La situation sécuritaire continue de se dégrader dans l’est de la République démocratique du Congo (RDC). Une cinquantaine de civils auraient été enlevés ce week-end dans le village de Kilibo, en province de l’Ituri.

Selon l’organisation de la société civile Protection plus, les victimes sont principalement des agriculteurs. Les ADF les auraient pris en otage lors d’une incursion dans la zone des champs, en chefferie des Babila-Babombi.

La société civile hausse le ton

Cet enlèvement intervient dans un contexte de forte tension à Mambasa. La société civile du territoire avait récemment appelé les habitants à suspendre le paiement des taxes pendant six mois.

Par cette décision, les acteurs locaux souhaitent pousser le gouvernement congolais à renforcer les mesures de sécurité. Ils réclament notamment des actions concrètes pour mettre fin aux massacres et aux enlèvements attribués aux ADF.
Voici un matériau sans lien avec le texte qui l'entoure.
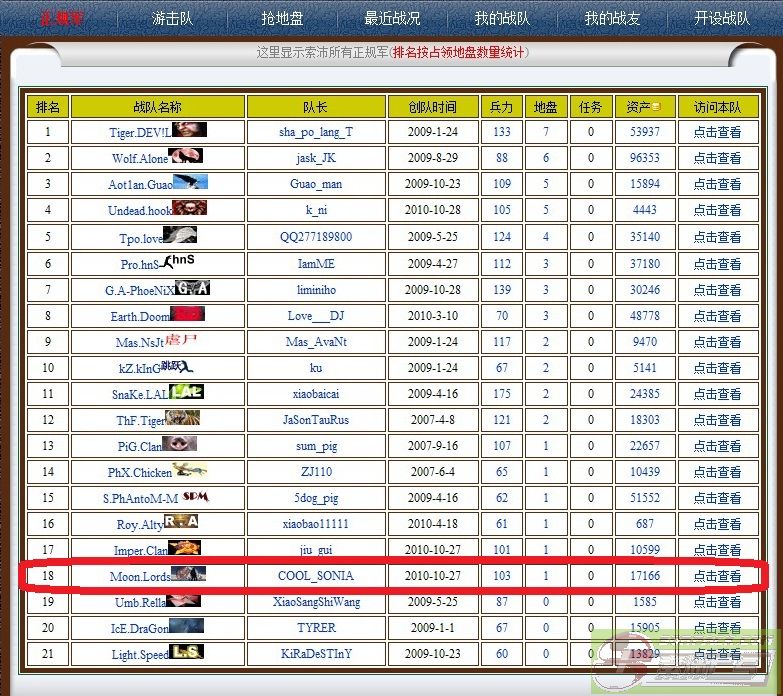The image size is (783, 696).
Task: Click the SnaKe.LAL team logo
Action: coord(185,392)
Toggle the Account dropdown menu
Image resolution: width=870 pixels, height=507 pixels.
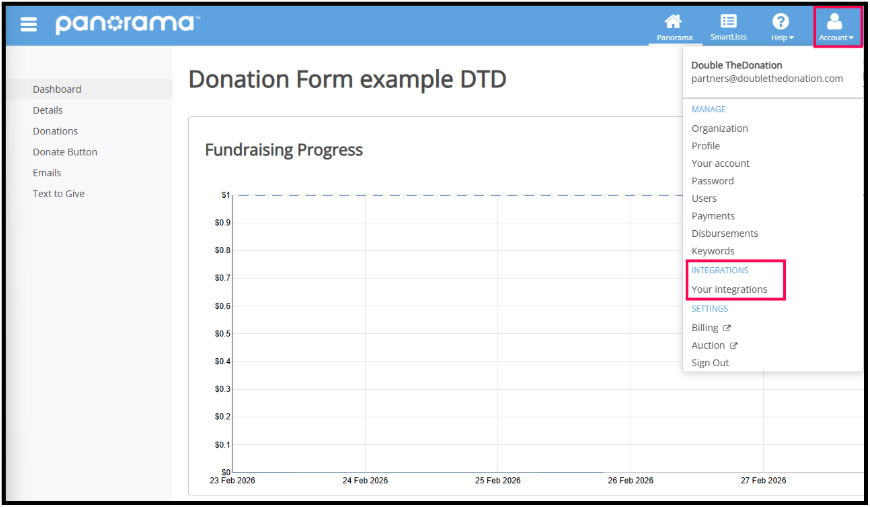point(836,25)
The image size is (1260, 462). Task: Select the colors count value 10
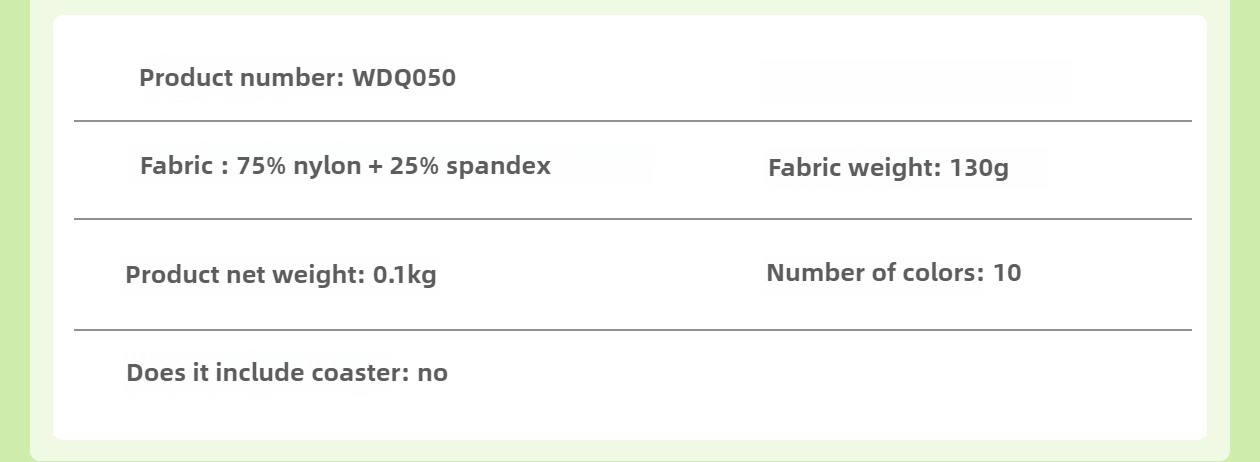(1007, 273)
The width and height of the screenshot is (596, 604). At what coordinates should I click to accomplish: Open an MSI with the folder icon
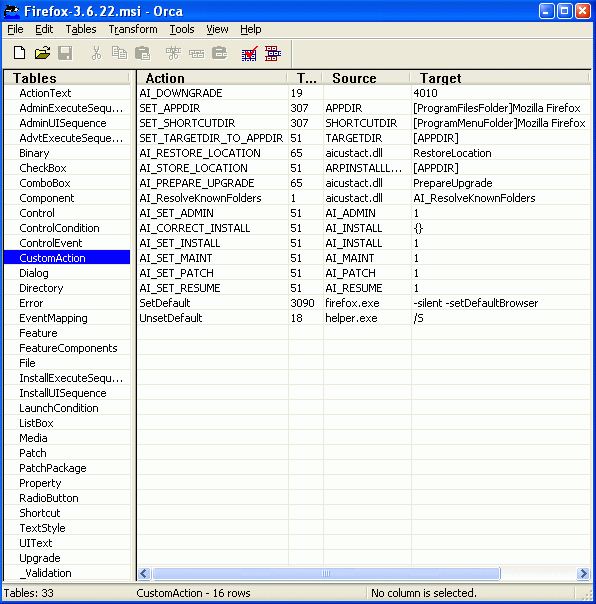42,53
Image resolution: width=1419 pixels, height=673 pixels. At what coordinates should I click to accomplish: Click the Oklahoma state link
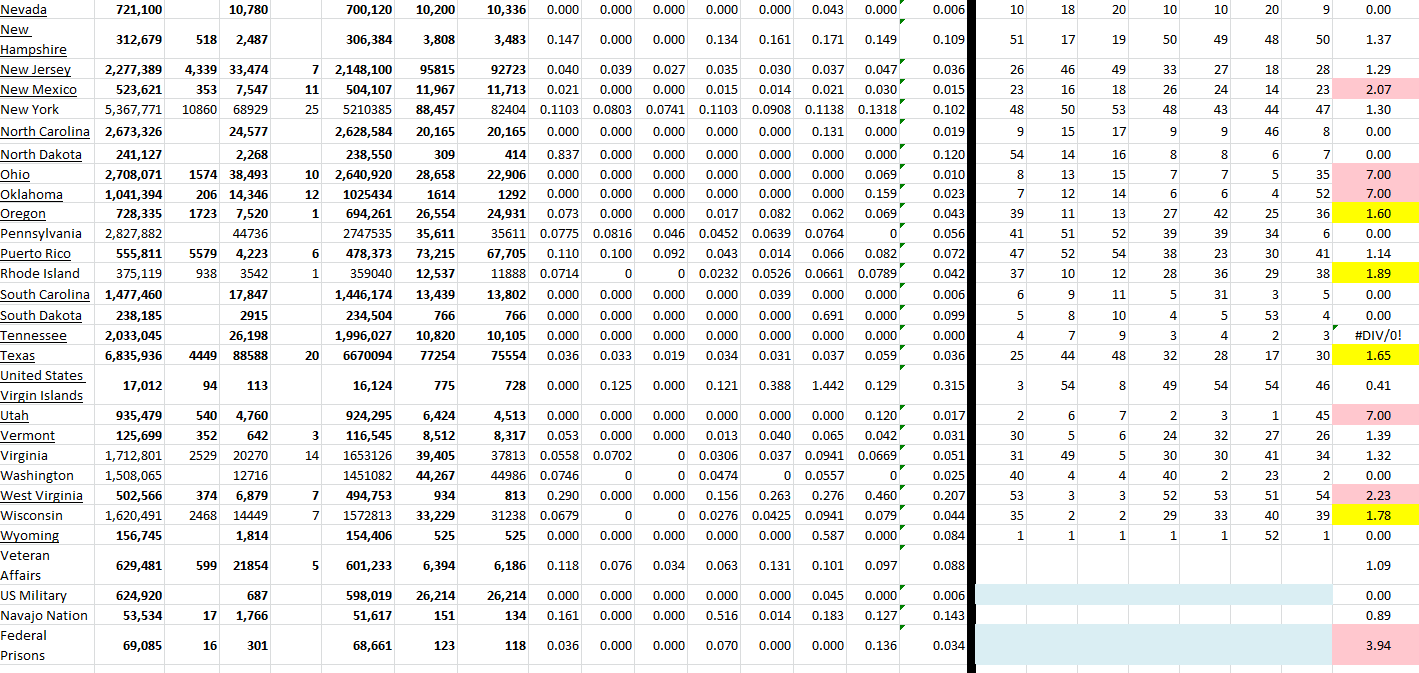[x=32, y=195]
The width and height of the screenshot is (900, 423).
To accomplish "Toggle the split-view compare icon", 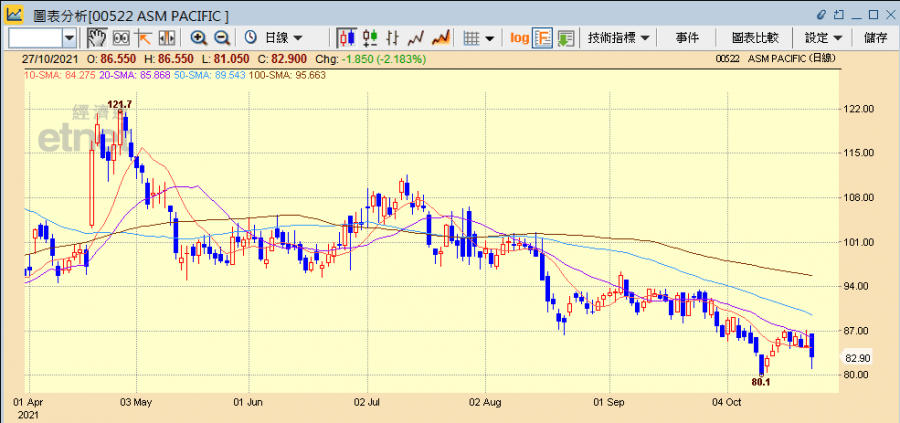I will tap(166, 38).
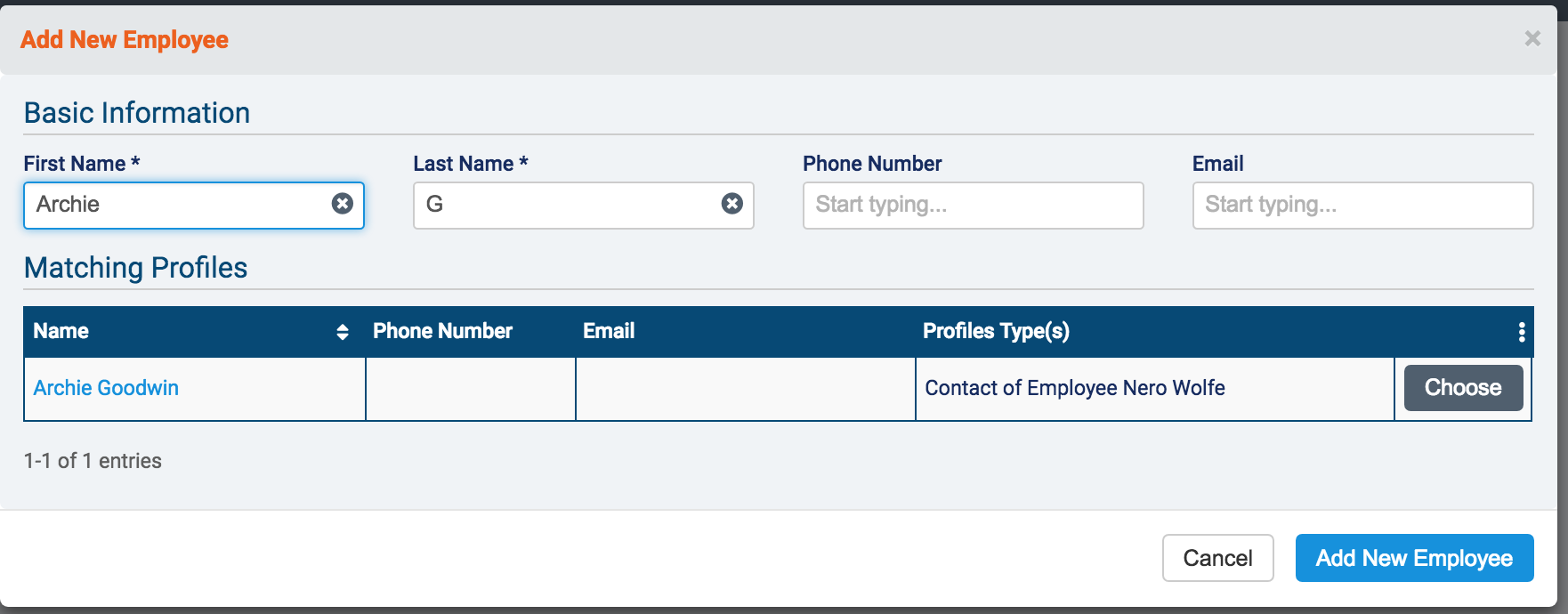Click into the First Name input
The height and width of the screenshot is (614, 1568).
click(x=178, y=205)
John Vuleveryo Musombolwa, coordonnateur de Protection plus, dénonce une situation devenue insupportable.

« Nous sommes tellement indignés et trop en colère face à la dégradation continue de la situation sécuritaire », déplore-t-il. Selon lui, les massacres et les enlèvements se multiplient dans plusieurs zones du territoire.

La population plongée dans la peur

La société civile affirme également que plusieurs autres incidents ont été signalés dans la région.

À Bandisendé, cinq civils auraient notamment été égorgés. Par ailleurs, une cinquantaine d’agriculteurs seraient toujours retenus en otage.

« Est-ce que les autorités mesurent vraiment la peur qui s’installe dans le cœur des citoyens ? », s’interroge John Vuleveryo Musombolwa.

Face à cette situation, la société civile appelle les autorités à intervenir rapidement. Elle estime que la population de Mambasa doit bénéficier d’une meilleure protection contre les attaques des groupes armés.